Entrevista: Alessandra Souza, a pesquisadora que revolucionou a citricultura brasileira

Em setembro de 2025, a pesquisadora Alessandra Souza ganhou ainda mais destaque internacional ao ser escolhida como a vencedora brasileira do Prêmio Ingenias LATAM (foto), concedido pela União Europeia a mulheres inventoras da América Latina. A conquista se deve ao desenvolvimento de uma tecnologia inédita baseada na molécula N-acetilcisteína (NAC), capaz de prevenir e tratar doenças bacterianas que ameaçam os pomares de citros. Poucos dias antes, Alessandra também foi anunciada como nova membro titular da Academia de Ciências do Estado de São Paulo (Aciesp), em um processo seletivo considerado altamente rigoroso.

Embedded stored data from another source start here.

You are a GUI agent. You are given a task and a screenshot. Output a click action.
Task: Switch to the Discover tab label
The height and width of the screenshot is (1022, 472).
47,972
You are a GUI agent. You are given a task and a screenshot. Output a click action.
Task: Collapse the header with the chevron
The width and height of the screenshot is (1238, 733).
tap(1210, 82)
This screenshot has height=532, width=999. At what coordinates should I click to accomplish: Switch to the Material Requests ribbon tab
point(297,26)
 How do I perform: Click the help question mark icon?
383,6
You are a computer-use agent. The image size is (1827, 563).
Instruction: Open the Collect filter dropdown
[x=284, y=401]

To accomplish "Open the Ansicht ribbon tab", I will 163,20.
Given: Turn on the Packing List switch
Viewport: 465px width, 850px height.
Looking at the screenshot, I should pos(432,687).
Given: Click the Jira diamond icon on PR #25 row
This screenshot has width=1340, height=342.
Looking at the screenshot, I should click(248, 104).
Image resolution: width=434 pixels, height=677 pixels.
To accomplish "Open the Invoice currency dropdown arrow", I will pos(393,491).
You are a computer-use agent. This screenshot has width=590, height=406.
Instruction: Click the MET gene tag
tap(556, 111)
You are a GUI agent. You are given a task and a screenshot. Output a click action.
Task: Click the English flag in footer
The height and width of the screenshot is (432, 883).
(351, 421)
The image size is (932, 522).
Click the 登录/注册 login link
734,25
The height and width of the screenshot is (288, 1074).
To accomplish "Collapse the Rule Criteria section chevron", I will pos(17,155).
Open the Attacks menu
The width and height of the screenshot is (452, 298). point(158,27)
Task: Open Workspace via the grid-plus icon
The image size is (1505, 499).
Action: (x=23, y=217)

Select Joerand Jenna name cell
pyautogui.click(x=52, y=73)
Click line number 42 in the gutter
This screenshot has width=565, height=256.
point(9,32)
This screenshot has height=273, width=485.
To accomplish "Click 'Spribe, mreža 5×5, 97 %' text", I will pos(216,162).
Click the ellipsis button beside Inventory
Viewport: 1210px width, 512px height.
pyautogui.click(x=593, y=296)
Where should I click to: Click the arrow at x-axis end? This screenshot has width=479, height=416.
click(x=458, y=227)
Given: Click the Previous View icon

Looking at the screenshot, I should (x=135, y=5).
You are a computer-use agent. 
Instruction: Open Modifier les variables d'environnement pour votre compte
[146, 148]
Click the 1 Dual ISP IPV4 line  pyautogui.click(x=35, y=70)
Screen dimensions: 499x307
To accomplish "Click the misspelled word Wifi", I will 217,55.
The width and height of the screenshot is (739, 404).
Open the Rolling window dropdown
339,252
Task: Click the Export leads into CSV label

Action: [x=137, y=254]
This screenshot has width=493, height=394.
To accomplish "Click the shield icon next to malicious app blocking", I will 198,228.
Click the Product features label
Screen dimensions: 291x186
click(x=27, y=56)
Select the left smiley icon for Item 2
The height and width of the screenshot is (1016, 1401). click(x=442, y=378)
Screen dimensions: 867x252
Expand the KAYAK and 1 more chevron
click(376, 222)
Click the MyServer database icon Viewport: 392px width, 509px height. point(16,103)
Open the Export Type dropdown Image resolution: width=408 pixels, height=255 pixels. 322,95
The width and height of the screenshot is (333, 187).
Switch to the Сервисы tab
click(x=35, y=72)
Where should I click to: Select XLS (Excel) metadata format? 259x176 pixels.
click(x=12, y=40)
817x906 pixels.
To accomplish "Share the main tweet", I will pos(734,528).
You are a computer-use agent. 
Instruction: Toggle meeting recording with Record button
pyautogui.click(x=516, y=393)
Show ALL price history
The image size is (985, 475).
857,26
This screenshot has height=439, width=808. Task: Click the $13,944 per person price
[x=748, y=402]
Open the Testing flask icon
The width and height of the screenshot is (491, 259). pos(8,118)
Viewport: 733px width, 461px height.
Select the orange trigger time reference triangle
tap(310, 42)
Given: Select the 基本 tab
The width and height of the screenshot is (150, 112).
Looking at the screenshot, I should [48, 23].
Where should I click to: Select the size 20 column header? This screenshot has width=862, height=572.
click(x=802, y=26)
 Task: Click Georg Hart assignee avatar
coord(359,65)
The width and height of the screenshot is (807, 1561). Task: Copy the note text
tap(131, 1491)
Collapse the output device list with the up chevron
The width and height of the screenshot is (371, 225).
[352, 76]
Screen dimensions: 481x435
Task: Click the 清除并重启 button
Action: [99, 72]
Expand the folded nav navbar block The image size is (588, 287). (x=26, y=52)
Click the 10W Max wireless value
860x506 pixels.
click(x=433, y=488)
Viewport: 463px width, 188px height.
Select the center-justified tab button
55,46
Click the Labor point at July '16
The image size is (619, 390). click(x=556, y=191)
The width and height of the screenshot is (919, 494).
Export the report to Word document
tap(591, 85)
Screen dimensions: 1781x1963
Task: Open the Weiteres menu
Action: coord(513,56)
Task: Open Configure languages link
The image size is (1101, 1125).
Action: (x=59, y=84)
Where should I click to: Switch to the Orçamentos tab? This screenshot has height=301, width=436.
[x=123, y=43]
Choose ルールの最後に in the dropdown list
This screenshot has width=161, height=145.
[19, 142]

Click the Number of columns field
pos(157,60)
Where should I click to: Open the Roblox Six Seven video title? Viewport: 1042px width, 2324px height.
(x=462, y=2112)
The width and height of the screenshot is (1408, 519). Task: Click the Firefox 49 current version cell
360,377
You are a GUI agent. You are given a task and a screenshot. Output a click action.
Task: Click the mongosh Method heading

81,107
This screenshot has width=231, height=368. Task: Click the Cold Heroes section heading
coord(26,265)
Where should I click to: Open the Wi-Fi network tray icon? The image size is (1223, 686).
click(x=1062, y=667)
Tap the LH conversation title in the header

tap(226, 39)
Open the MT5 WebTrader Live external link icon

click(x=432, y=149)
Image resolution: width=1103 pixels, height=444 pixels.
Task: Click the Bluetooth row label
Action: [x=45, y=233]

A bióloga Alessandra Alves de Souza construiu uma trajetória marcada pela excelência científica e pelo compromisso com a inovação na agricultura. Graduada em Ciências Biológicas pela Universidade Católica de Pernambuco, mestre em Microbiologia Agrícola pela USP e doutora em Genética e Biologia Molecular pela Unicamp, a pesquisadora complementou sua formação com pós-doutorado na Universidade da Califórnia, Berkeley, e especialização em Ciência de Plantas no Cold Spring Harbor Laboratory, nos Estados Unidos.

Desde 2005, Alessandra integra o quadro de pesquisadores do Instituto Agronômico de Campinas (IAC), onde atualmente é diretora de Pesquisa e Desenvolvimento. Ao longo da carreira, recebeu prêmios nacionais e internacionais por suas contribuições à ciência e à citricultura brasileira. Em 2021, foi homenageada pela Associação dos Pesquisadores Científicos do Estado de São Paulo (APqC), pelo impacto de seus trabalhos em benefício do setor.

Pesquisadora respeitada e referência internacional em fitopatologia e biotecnologia, Alessandra Souza simboliza o papel transformador da ciência brasileira, combinando excelência acadêmica, inovação tecnológica e compromisso com uma agricultura mais sustentável.

Confira abaixo a entrevista concedida pela pesquisadora ao site da APqC.

APqC – O Prêmio Ingenias LATAM 2025 reconhece sua invenção com a molécula NAC. Como nasceu a ideia de aplicar uma substância já conhecida na medicina humana ao tratamento de plantas?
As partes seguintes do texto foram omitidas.